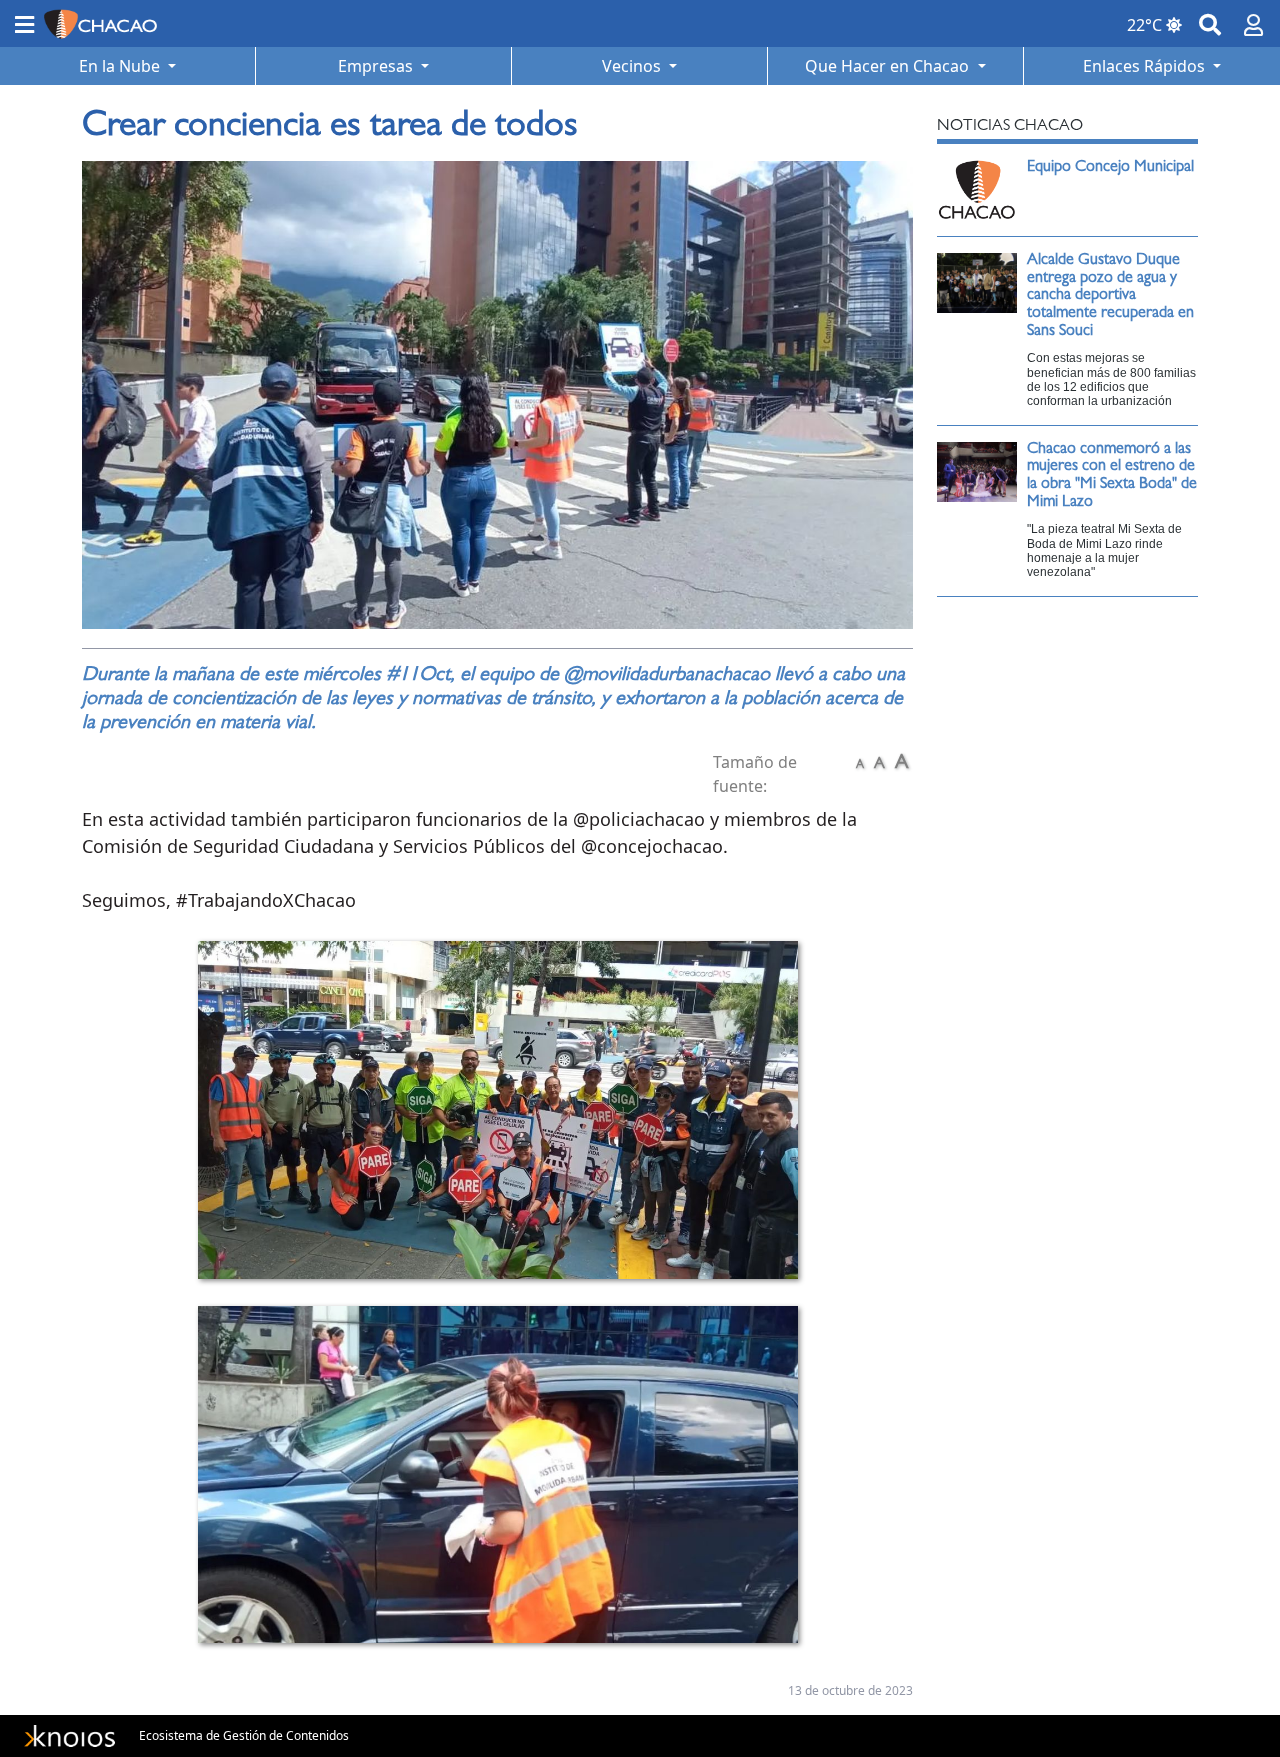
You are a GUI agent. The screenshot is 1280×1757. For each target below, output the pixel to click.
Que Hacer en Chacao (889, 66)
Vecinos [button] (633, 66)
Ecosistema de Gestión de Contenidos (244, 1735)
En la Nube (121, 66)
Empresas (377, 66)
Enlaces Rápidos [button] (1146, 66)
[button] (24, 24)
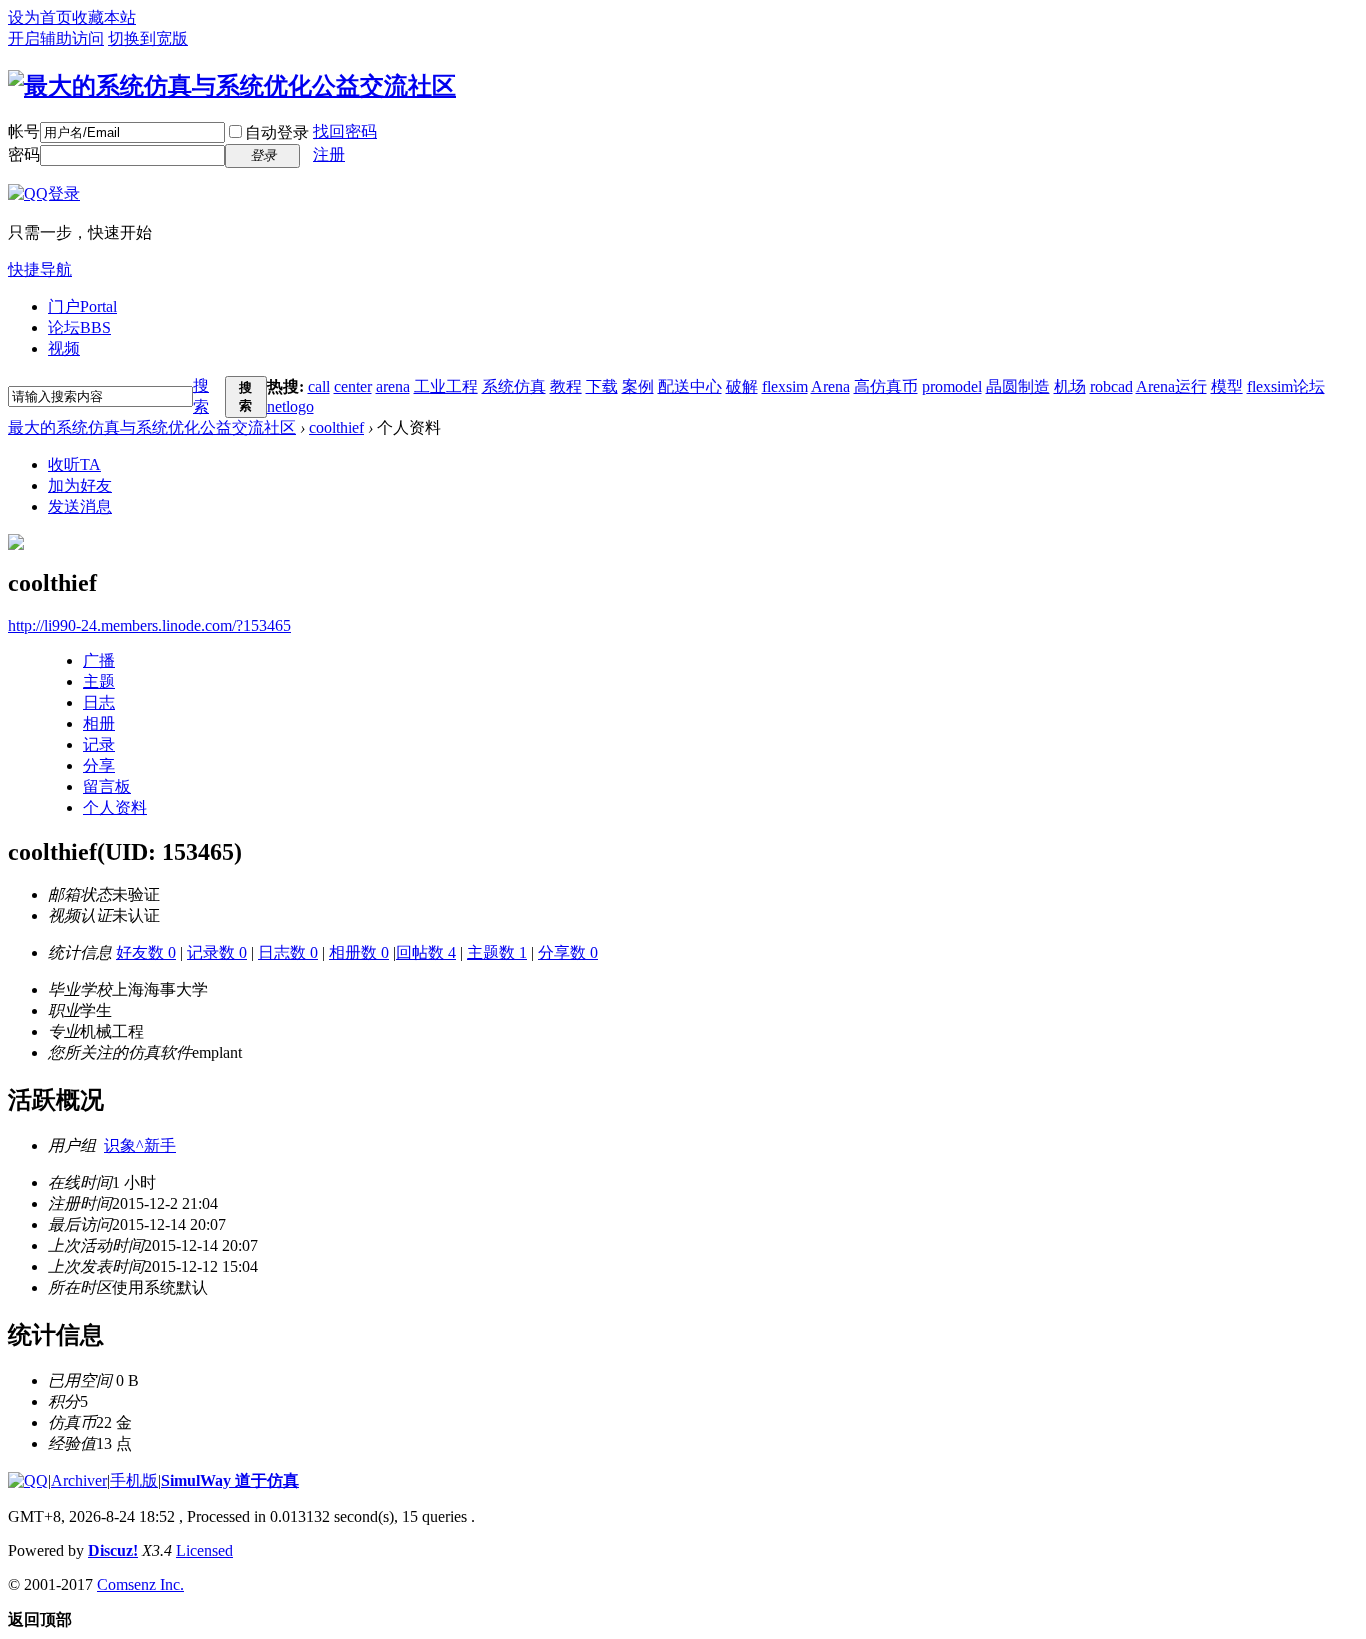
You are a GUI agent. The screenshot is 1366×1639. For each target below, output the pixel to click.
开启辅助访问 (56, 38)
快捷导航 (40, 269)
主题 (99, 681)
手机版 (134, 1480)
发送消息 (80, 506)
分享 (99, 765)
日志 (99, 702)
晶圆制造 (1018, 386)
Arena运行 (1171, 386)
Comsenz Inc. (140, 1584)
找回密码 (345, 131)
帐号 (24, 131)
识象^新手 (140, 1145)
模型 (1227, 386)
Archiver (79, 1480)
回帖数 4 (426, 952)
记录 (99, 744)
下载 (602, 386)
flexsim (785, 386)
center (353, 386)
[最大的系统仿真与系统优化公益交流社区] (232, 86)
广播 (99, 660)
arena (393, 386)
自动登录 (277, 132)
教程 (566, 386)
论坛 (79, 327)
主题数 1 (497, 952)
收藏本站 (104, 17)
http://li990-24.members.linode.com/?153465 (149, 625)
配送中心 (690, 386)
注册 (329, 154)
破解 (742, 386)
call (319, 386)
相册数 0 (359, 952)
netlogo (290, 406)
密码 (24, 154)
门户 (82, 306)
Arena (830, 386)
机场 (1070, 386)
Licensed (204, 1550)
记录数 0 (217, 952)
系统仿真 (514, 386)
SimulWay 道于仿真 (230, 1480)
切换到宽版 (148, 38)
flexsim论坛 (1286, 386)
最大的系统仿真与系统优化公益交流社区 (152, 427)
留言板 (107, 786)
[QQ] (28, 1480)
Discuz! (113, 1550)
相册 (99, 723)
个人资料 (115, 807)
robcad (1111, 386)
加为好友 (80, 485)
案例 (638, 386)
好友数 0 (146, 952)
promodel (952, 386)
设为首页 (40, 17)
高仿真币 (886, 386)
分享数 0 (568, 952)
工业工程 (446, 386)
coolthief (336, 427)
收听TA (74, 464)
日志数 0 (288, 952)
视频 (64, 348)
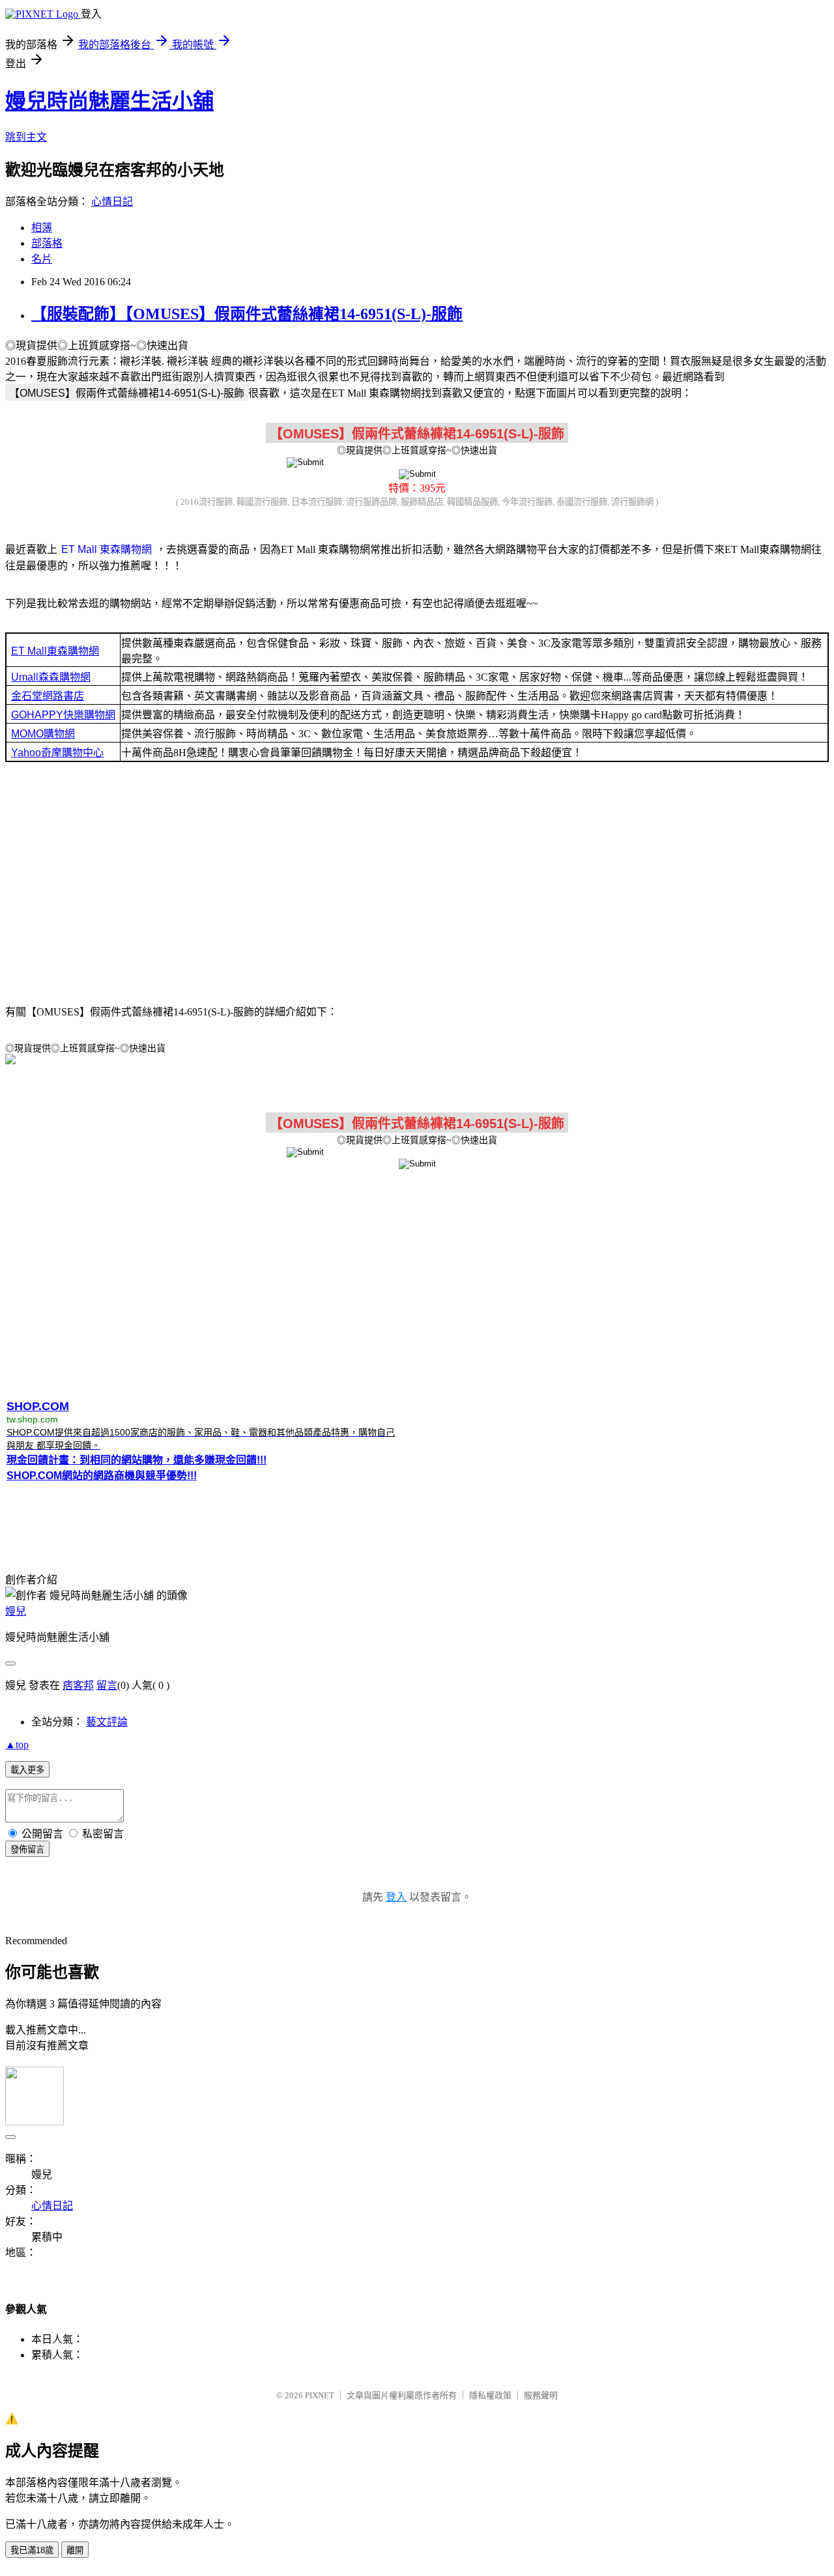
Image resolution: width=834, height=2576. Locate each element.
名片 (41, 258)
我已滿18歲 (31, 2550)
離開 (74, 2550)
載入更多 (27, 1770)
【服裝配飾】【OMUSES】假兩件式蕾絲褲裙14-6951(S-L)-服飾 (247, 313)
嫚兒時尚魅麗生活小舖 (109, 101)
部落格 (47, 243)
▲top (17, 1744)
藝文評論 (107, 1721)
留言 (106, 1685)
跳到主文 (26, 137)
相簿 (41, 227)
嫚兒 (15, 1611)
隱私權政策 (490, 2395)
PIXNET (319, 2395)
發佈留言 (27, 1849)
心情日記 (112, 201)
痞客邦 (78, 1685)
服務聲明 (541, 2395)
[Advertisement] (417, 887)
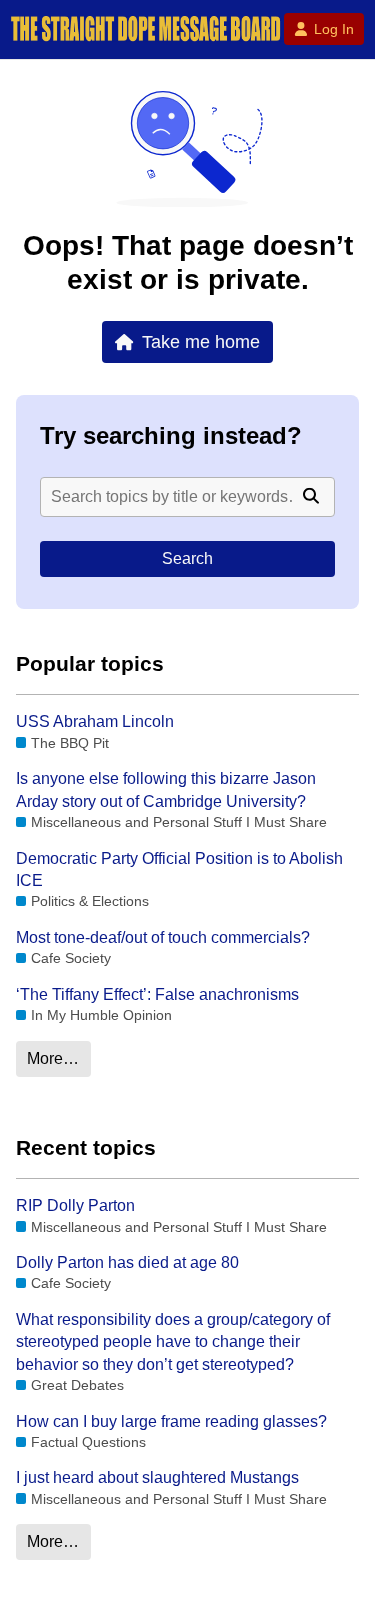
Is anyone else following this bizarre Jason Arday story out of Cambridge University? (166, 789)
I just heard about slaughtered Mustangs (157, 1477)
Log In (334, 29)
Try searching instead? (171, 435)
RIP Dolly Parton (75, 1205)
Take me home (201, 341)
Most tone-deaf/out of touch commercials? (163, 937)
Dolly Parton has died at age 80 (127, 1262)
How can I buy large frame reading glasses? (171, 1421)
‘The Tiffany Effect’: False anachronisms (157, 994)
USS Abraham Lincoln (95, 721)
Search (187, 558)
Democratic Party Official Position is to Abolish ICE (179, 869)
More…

▶ _Work required_: Your answer should consist of the lines above that hold the word "Dolly".

▶ _Response area_:
RIP Dolly Parton (75, 1205)
Dolly Parton has died at age 80 (127, 1262)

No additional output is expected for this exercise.